Le Capitaine Holi-Hop s’énerva en voyant les canons de ses adversaires s’armer. Un des lieutenant du capitaine sortit les fouets. Peio serra les dents lorsque celui-ci frappa une nouvelle recrue derrière lui. Il accéléra pour éviter les coups, en baissant les yeux.
Du haut du mat, Ozanne voyait la mer s’agitait autour d’eux. Le vent la prenait de revers en fouettant les voiles. Son regard fixait le navire ennemi qui régnait sur les mers. Soudainement la vigie s’écria :
- Les îles Ardentes !
Ozanne se retourna pour voir la terre ferme. Les pics de l’archipel sortaient de l’océan se recouvrant d’une vaste végétation. Les yeux de la jeune femme parcoururent les forêts avec une certaine appréhension. Mais le danger vint de derrière.
La mer trembla. Un boulet de canon amerrit à quelques mètres du navire soulevant des vagues. Le bateau tangua brutalement. Ozanne se rattrapa de justesse à quelques cordages. Son regard se confronta face au vide… l’image d’un corps désarticulée sur le pont qui aurait pu être le sien. Elle retrouva son équilibre. Son cœur ne se calmait plus. Son regard croisa la mine déçue de la vigie. Ozanne l’aurait balancé si les hommes de Holi-Hop n’étaient pas dans le coin. Elle serra les dents. Bientôt le rivage les protégerait de leurs ennemies.
Un second projectile embrasa les eaux calmes. La coque avait du mal à affronter les vagues rugissantes. Le chaos s’installa dans l’équipage. Le troisième tir fit passer quelques marins par-dessus bord.
Ozanne s’accrocha au bois du mat, jurant d’une dizaine d’insultes que personne ne pouvait comprendre dans cette dimension.

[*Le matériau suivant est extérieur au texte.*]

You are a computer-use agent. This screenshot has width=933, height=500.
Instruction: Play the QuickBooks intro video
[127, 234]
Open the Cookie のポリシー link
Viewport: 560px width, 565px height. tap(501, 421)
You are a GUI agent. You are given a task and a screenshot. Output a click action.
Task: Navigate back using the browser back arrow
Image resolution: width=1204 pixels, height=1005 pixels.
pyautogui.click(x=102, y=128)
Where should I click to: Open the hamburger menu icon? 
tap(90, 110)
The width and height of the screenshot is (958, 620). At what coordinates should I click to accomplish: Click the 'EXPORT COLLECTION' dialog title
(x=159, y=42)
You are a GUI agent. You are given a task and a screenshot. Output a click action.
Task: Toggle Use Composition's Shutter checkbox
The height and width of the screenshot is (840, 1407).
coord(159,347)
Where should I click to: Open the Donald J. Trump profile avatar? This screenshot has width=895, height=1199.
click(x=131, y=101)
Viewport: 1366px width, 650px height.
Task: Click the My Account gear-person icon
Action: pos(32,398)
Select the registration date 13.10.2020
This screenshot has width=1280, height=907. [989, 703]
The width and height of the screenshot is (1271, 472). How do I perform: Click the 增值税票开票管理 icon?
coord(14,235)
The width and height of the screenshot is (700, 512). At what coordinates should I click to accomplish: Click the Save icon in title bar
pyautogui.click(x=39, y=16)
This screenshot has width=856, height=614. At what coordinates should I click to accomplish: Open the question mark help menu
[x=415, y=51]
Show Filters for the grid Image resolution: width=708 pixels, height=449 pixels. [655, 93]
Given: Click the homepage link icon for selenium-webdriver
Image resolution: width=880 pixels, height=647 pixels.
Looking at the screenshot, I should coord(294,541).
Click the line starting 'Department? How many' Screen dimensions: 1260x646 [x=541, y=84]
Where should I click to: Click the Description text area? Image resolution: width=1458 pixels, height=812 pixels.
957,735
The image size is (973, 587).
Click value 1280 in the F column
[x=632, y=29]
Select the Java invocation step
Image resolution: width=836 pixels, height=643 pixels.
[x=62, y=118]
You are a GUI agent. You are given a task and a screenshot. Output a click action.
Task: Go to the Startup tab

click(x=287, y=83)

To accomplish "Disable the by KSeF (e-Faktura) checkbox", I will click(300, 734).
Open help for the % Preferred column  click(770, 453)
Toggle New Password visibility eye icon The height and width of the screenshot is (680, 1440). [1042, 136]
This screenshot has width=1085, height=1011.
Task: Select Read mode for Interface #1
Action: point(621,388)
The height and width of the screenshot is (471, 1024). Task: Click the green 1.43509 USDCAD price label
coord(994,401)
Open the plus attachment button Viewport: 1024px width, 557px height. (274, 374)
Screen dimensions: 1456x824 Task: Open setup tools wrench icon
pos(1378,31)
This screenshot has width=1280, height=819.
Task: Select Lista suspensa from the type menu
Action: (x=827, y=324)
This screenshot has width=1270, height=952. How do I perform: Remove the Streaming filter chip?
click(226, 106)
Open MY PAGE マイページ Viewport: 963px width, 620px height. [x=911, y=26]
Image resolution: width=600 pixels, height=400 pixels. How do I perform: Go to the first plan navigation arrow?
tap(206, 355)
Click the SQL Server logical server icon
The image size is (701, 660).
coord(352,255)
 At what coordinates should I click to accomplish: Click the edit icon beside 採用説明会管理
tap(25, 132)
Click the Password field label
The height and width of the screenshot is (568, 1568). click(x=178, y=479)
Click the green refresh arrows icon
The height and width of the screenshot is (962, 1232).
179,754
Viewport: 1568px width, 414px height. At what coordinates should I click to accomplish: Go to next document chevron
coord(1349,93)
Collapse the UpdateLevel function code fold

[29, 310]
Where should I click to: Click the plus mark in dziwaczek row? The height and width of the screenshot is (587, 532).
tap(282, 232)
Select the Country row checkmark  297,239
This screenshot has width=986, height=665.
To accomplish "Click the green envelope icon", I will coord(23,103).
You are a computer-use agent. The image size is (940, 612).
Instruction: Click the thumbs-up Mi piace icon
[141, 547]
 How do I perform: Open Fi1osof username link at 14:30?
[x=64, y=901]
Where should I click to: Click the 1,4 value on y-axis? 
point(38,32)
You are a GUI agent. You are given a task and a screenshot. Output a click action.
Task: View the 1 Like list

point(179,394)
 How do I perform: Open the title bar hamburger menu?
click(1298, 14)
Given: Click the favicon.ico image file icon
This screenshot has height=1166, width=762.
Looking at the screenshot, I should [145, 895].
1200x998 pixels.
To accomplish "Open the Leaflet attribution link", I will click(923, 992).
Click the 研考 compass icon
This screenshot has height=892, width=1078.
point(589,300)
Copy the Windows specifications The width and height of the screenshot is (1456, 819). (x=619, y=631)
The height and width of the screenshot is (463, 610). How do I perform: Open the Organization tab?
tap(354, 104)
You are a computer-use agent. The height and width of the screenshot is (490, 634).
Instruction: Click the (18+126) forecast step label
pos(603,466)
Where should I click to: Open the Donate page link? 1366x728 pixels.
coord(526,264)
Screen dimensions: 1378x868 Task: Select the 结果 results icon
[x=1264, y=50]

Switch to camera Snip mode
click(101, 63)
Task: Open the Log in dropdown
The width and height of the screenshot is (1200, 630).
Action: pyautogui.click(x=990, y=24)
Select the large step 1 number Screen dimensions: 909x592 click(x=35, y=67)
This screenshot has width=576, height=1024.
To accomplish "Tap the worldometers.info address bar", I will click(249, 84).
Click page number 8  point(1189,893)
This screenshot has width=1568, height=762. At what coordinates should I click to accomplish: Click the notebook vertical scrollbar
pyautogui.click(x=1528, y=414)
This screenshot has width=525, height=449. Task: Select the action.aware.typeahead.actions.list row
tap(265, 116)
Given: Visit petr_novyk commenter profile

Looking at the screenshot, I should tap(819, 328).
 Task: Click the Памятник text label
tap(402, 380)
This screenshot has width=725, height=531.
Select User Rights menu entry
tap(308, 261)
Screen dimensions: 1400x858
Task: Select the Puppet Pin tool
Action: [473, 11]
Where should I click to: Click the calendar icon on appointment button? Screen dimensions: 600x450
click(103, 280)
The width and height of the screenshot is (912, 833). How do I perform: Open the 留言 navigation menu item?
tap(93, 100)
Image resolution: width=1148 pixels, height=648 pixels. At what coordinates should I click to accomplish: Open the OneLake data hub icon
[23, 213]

Puis, le calme. Le navire du général Ana s’était immobilisé. La voix nasillarde de la vigie fit échos :
- Nous avons traversé la frontière !
Ozanne ferma les yeux, un instant, laissant son cœur reprendre sa douce cadence.
Peio dans les cales continua à ramer, mais ses bras voulaient tout arrêter. Les secousses avaient causé des blessés même à l’abri des vagues. Le jeune marin sentait que son épaule était douloureuse.
Le navire s’enfonça dans les méandres des îles ardentes.